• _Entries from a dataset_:

● ● ● ● ● ● ●

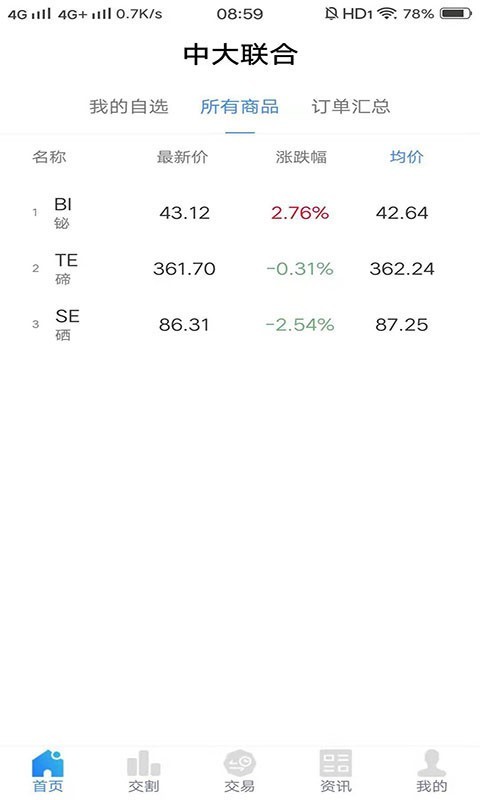Open the 交割 bar chart icon

tap(143, 763)
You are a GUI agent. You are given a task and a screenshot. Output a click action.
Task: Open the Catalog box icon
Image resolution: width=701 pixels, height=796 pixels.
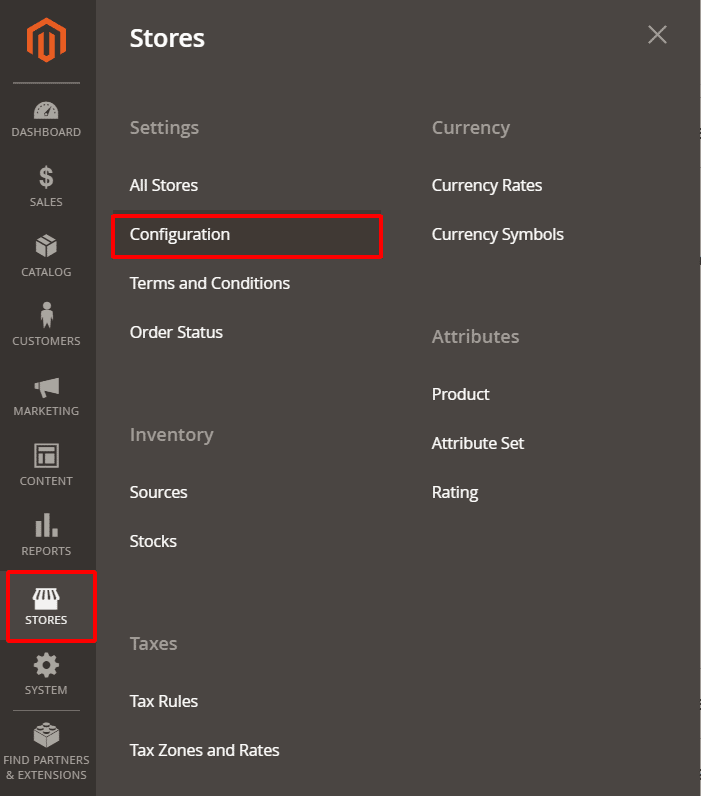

● ● ● ● ● ● ●

Repeat every line of the entries above word for word, leaving out the pictures.

Open the 交割 bar chart icon

tap(143, 763)
You are a GUI agent. You are given a task and a screenshot. Output a click action.
Task: Open the Catalog box icon
Image resolution: width=701 pixels, height=796 pixels.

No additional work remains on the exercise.